(Saved data entries)
▬▬▬▬▬▬

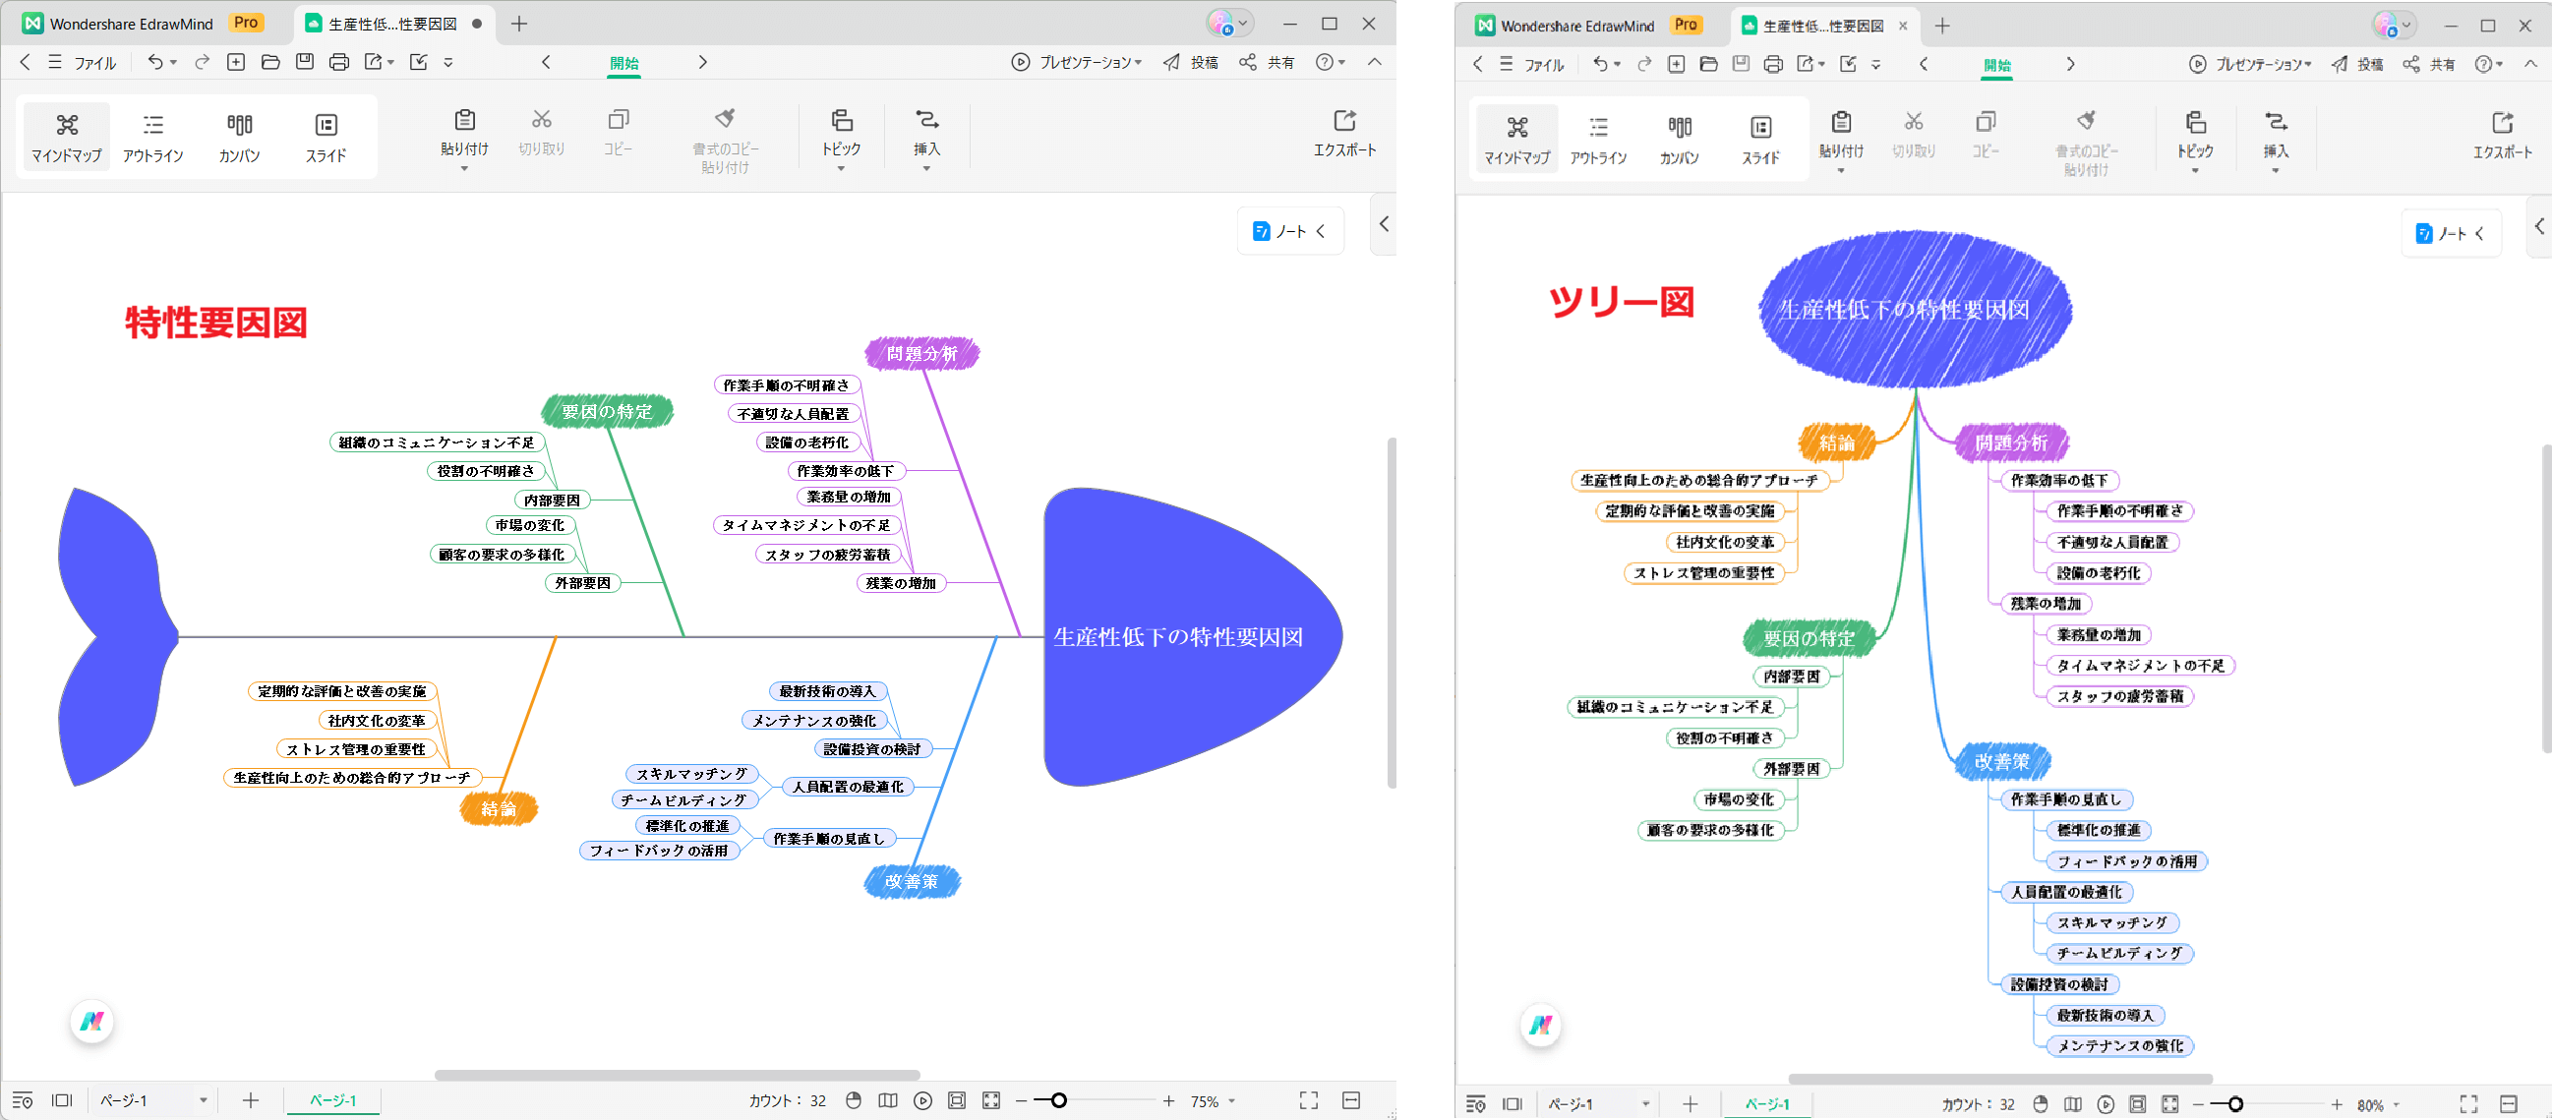
Task: Click the 切り取り (Cut) tool
Action: [541, 137]
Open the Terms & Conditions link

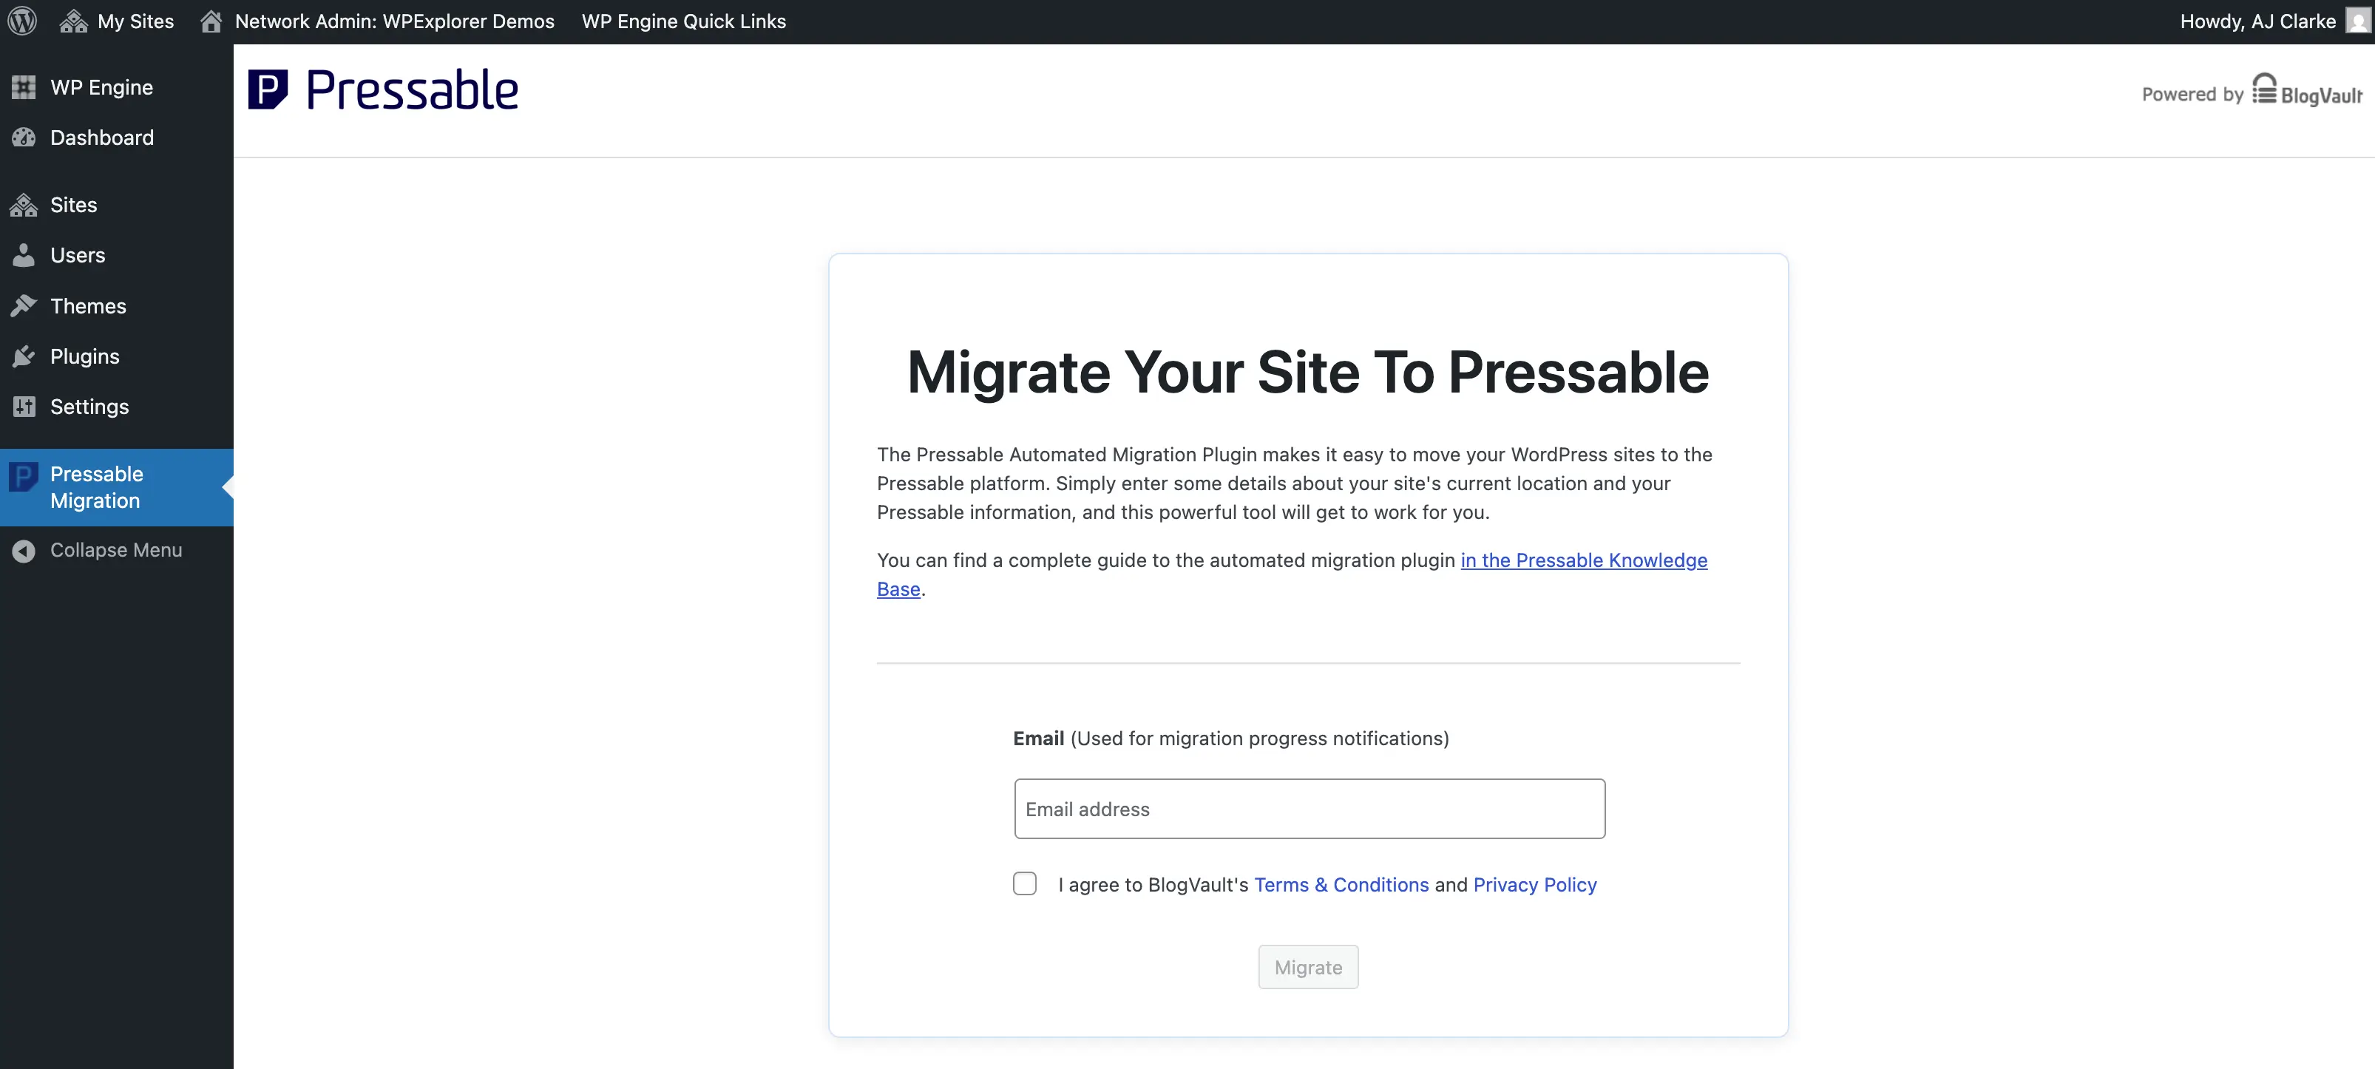click(x=1341, y=885)
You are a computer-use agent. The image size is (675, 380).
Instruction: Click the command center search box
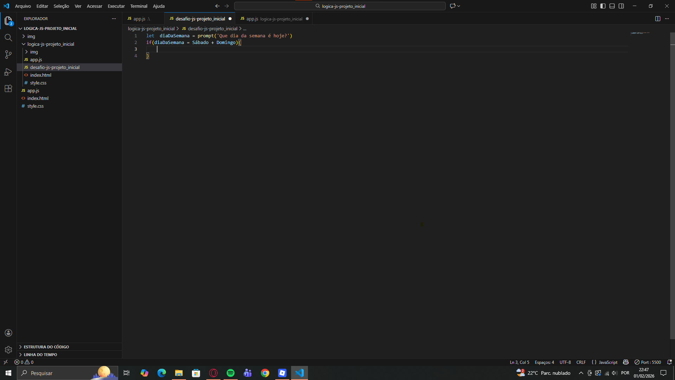340,6
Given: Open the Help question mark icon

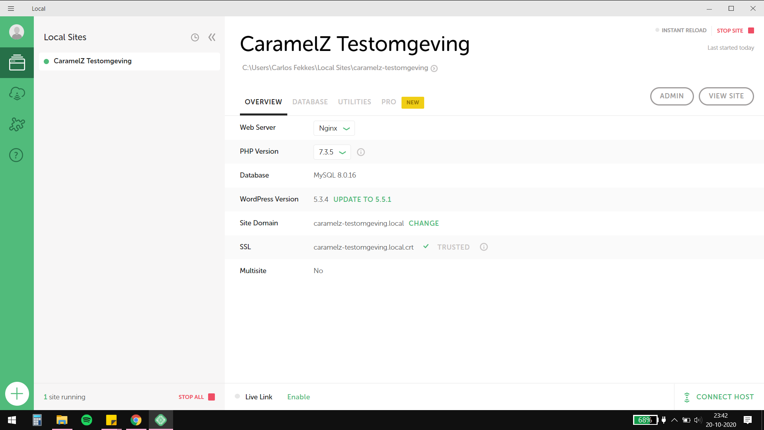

▬▬▬▬▬▬

Work required => All lines between the one that contains "Open the Terms & Conditions link" and the end of the records above, both included, are to be returned exactly as they stand, except for pictures, which are omitted.

Response to this task =>
Open the Terms & Conditions link

click(x=1341, y=885)
You are a computer-use agent. The image size is (675, 380).
Instruction: Click the command center search box
340,6
Given: Open the Help question mark icon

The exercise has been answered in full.